Text passage:
+++
Search code examples
pythonmachine-learningnltkinformation-retrievaltf-idf

Python: tf-idf-cosine: to find document similarity


I was following a tutorial which was available at Part 1 & Part 2. Unfortunately the author didn't have the time for the final section which involved using cosine similarity to actually find the distance between two documents. I followed the examples in the article with the help of the following link from stackoverflow, included is the code mentioned in the above link (just so as to make life easier)

from sklearn.feature_extraction.text import CountVectorizer
from sklearn.feature_extraction.text import TfidfTransformer
from nltk.corpus import stopwords
import numpy as np
import numpy.linalg as LA

train_set = ["The sky is blue.", "The sun is bright."]  # Documents
test_set = ["The sun in the sky is bright."]  # Query
stopWords = stopwords.words('english')

vectorizer = CountVectorizer(stop_words = stopWords)
#print vectorizer
transformer = TfidfTransformer()
#print transformer

trainVectorizerArray = vectorizer.fit_transform(train_set).toarray()
testVectorizerArray = vectorizer.transform(test_set).toarray()
print 'Fit Vectorizer to train set', trainVectorizerArray
print 'Transform Vectorizer to test set', testVectorizerArray

transformer.fit(trainVectorizerArray)
print
print transformer.transform(trainVectorizerArray).toarray()

transformer.fit(testVectorizerArray)
print 
tfidf = transformer.transform(testVectorizerArray)
print tfidf.todense()

as a result of the above code I have the following matrix

Fit Vectorizer to train set [[1 0 1 0]
 [0 1 0 1]]
Transform Vectorizer to test set [[0 1 1 1]]

[[ 0.70710678  0.          0.70710678  0.        ]
 [ 0.          0.70710678  0.          0.70710678]]

[[ 0.          0.57735027  0.57735027  0.57735027]]

I am not sure how to use this output in order to calculate cosine similarity, I know how to implement cosine similarity with respect to two vectors of similar length but here I am not sure how to identify the two vectors.


Solution

  • WIth the Help of @excray's comment, I manage to figure it out the answer, What we need to do is actually write a simple for loop to iterate over the two arrays that represent the train data and test data.

    First implement a simple lambda function to hold formula for the cosine calculation:

    cosine_function = lambda a, b : round(np.inner(a, b)/(LA.norm(a)*LA.norm(b)), 3)
    

    And then just write a simple for loop to iterate over the to vector, logic is for every "For each vector in trainVectorizerArray, you have to find the cosine similarity with the vector in testVectorizerArray."

    from sklearn.feature_extraction.text import CountVectorizer
    from sklearn.feature_extraction.text import TfidfTransformer
    from nltk.corpus import stopwords
    import numpy as np
    import numpy.linalg as LA
    
    train_set = ["The sky is blue.", "The sun is bright."] #Documents
    test_set = ["The sun in the sky is bright."] #Query
    stopWords = stopwords.words('english')
+++
Extracted records:
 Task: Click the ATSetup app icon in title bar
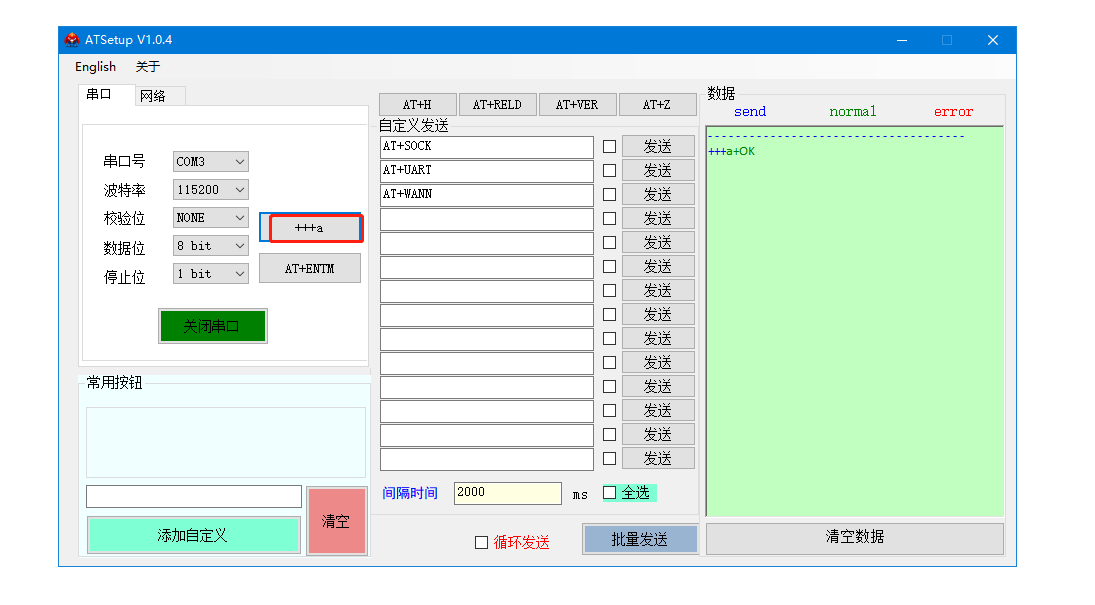tap(72, 40)
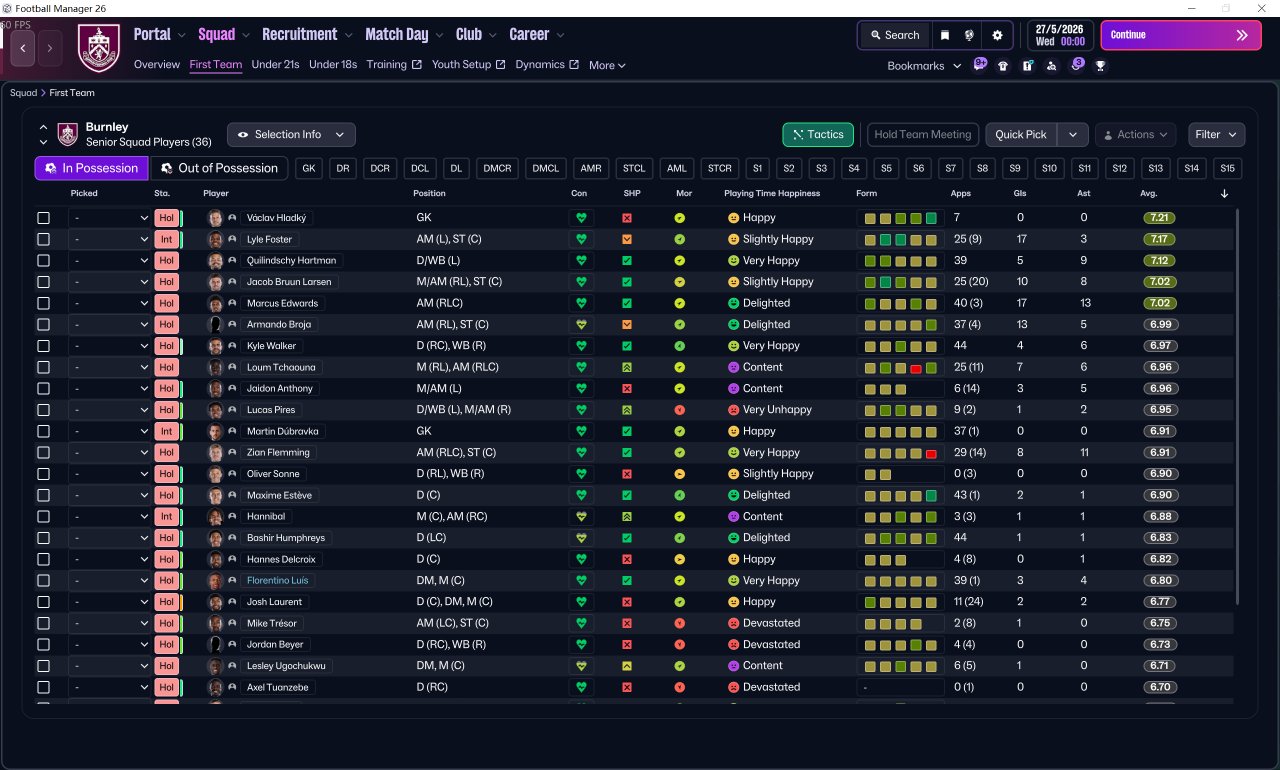
Task: Click the Tactics button
Action: point(817,135)
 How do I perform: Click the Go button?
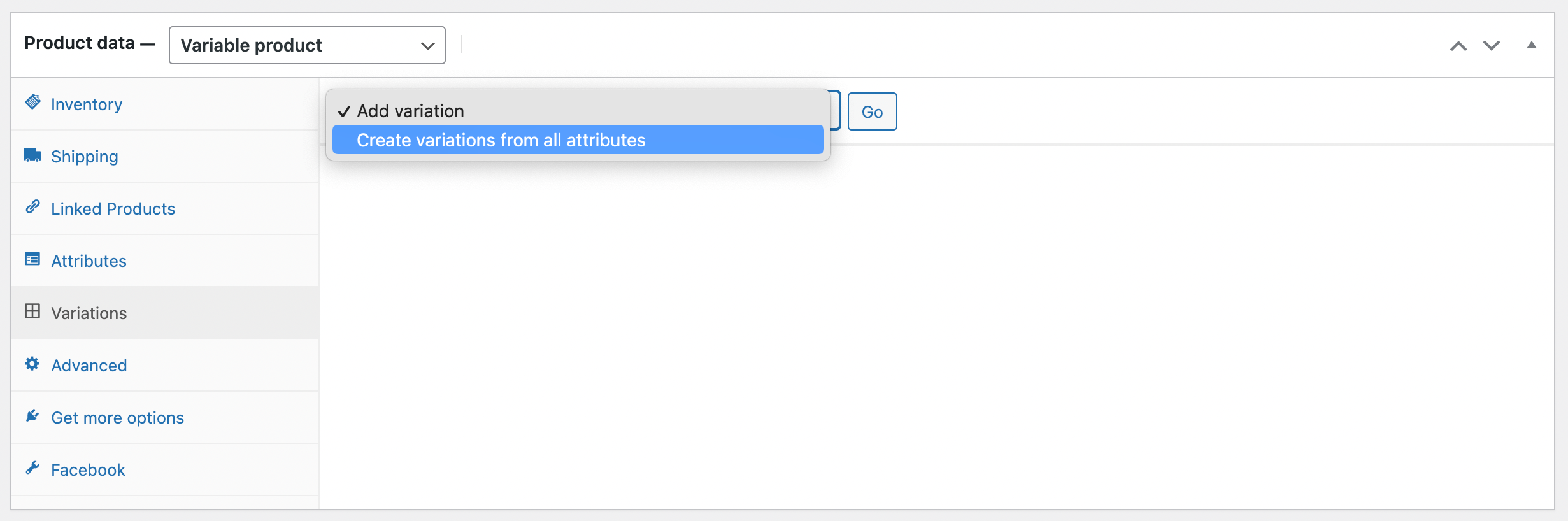873,111
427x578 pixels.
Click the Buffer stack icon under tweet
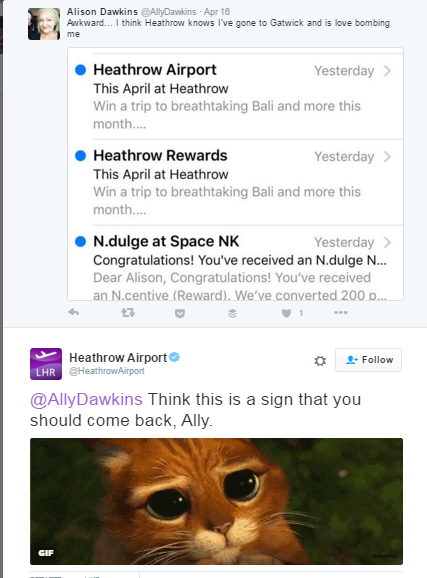(232, 313)
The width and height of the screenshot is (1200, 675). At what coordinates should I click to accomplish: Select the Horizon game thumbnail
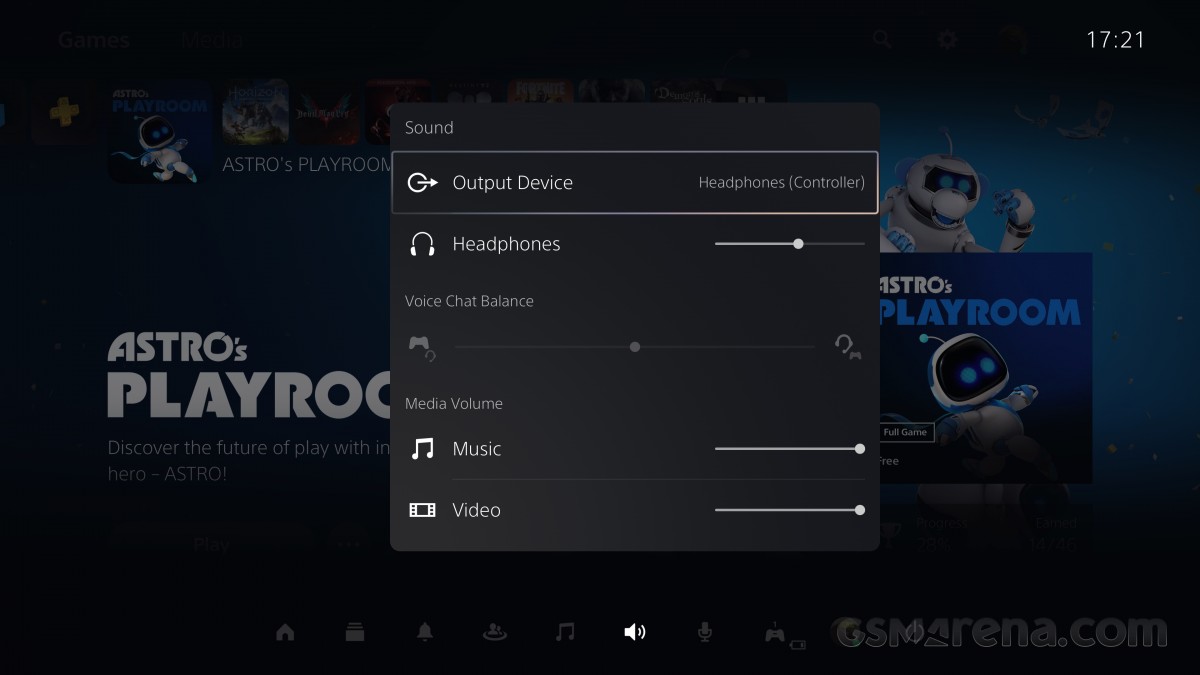(256, 113)
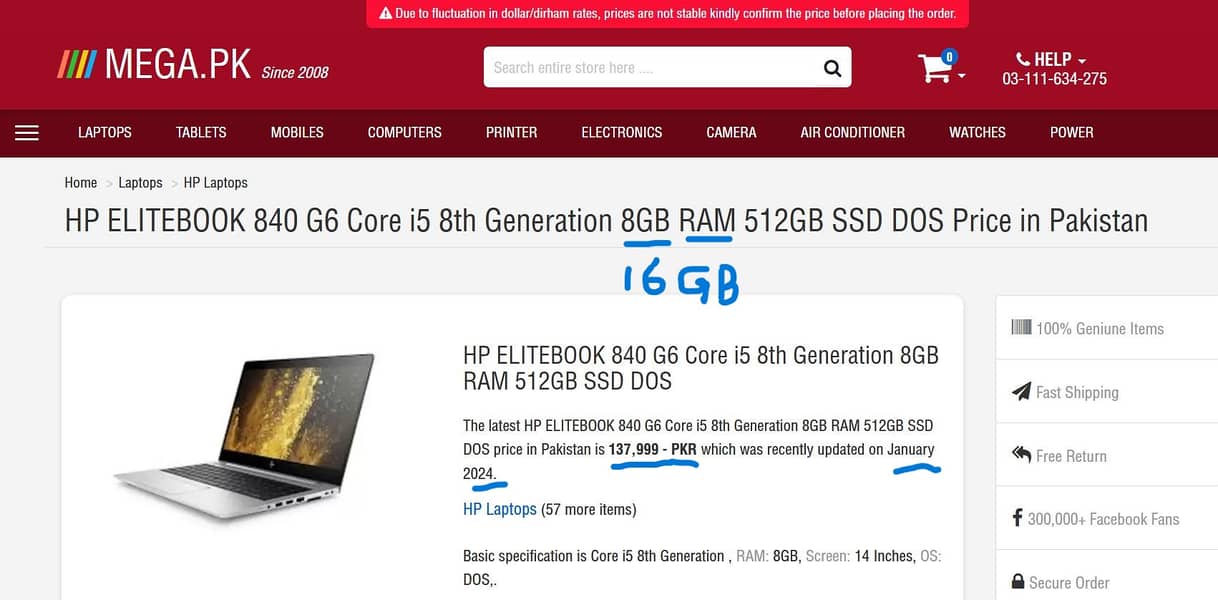The width and height of the screenshot is (1218, 600).
Task: Open the MOBILES menu
Action: point(297,132)
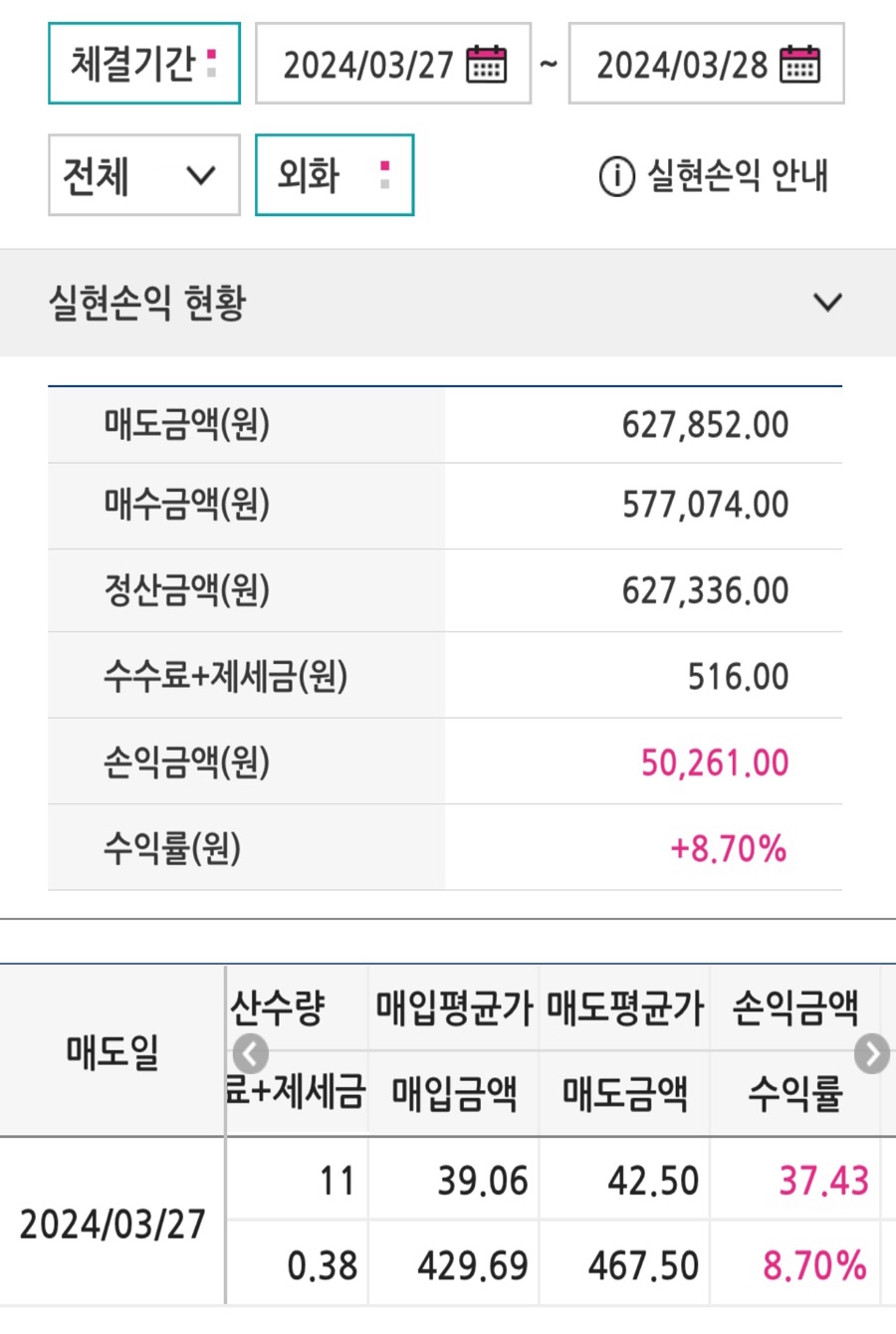
Task: Select the end date field 2024/03/28
Action: (x=706, y=64)
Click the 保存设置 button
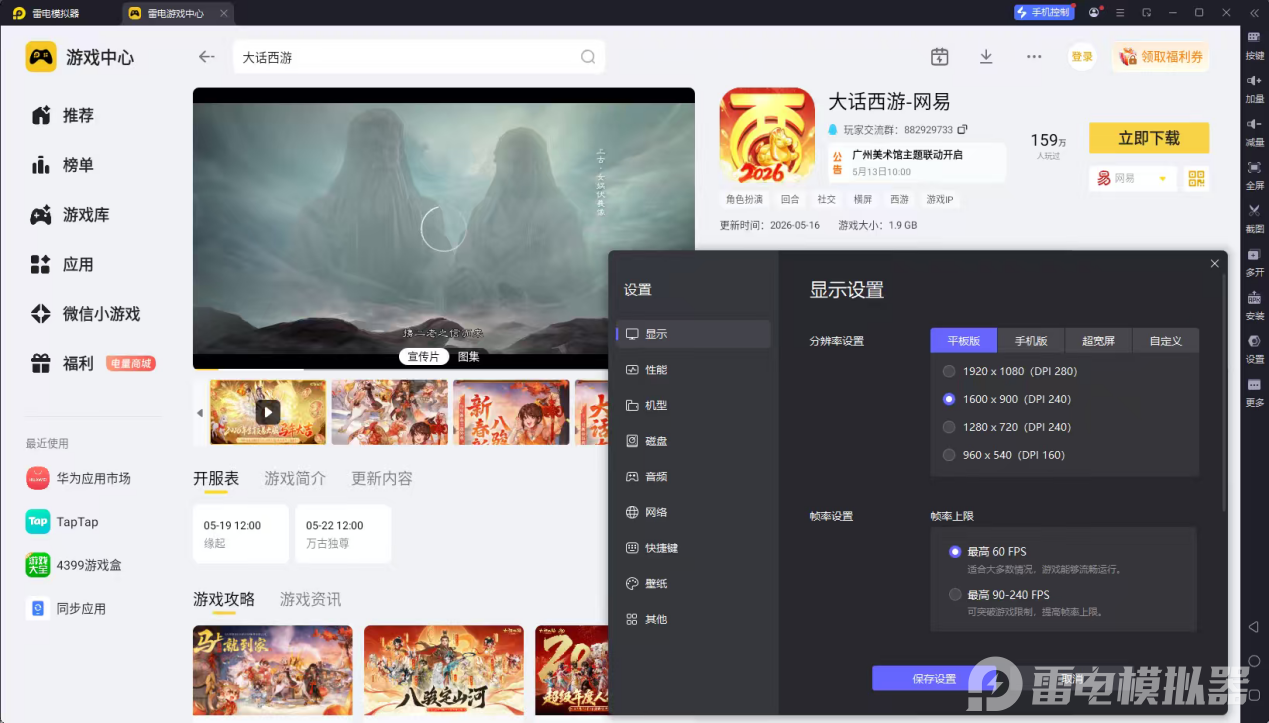 (x=934, y=679)
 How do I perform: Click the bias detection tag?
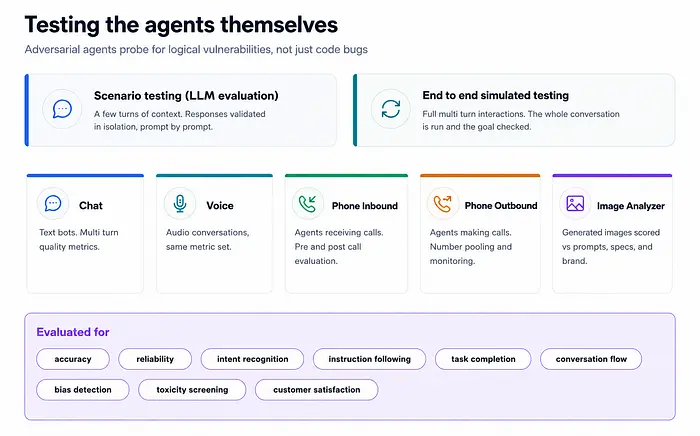click(x=83, y=390)
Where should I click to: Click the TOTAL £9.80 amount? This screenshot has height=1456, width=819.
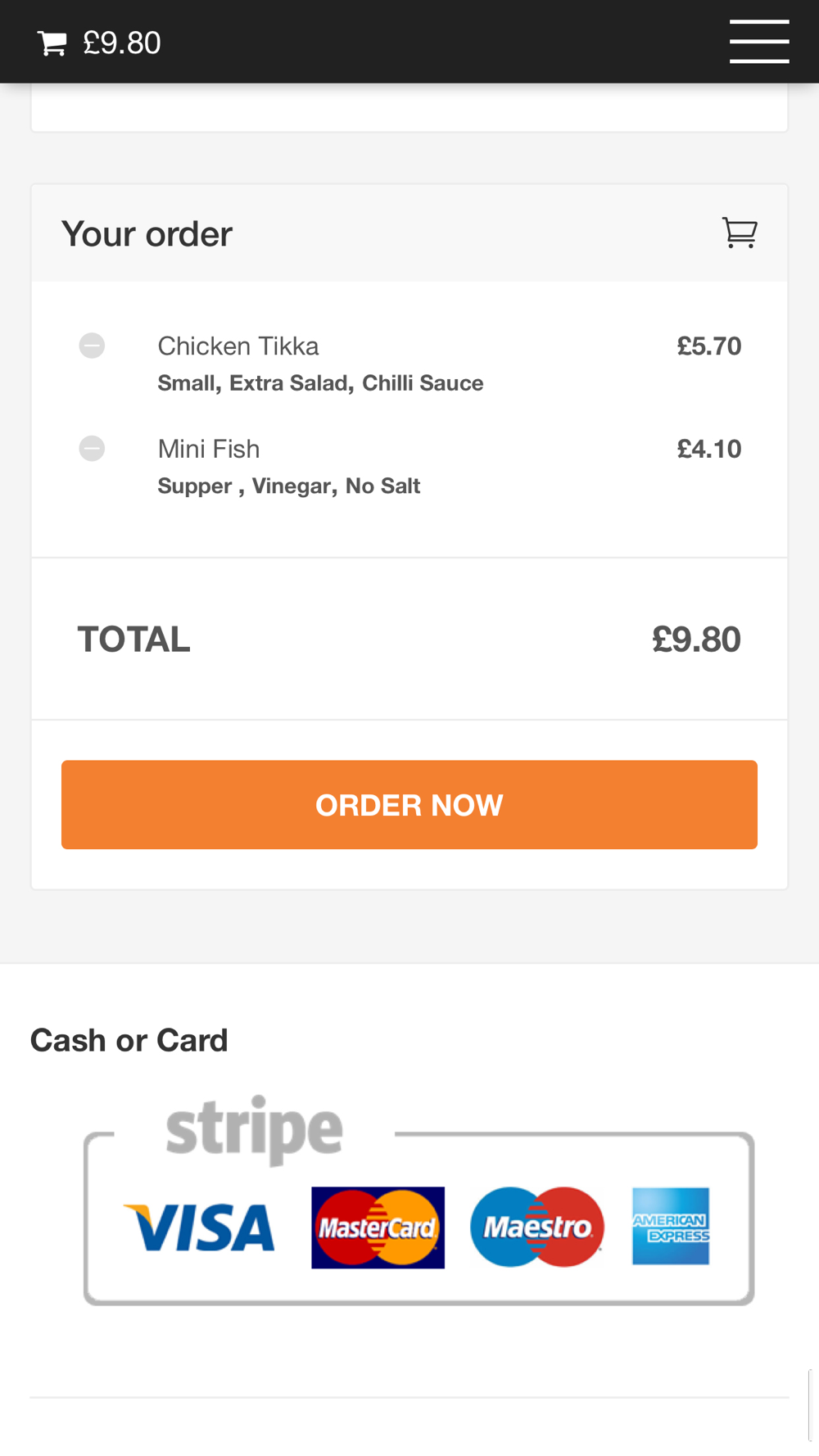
+++
Exercise set:
1) Summarize the thread in two sentences.
2) Retype the stretch of the thread from "print 'Fit Vectorizer" through "tfidf = transformer.transform(testVectorizerArray)".
The items come from a different source than the thread.

Answers to the tasks:
1) After following a tutorial and writing code that produced tf-idf matrices for a training set of documents and a test query, the poster was unsure how to identify the two vectors needed to calculate cosine similarity. The solution, reached with help from @excray's comment, defines a lambda function for the cosine formula and uses a simple for loop to find the cosine similarity between each vector in trainVectorizerArray and the vector in testVectorizerArray.

2)
print 'Fit Vectorizer to train set', trainVectorizerArray
print 'Transform Vectorizer to test set', testVectorizerArray

transformer.fit(trainVectorizerArray)
print
print transformer.transform(trainVectorizerArray).toarray()

transformer.fit(testVectorizerArray)
print 
tfidf = transformer.transform(testVectorizerArray)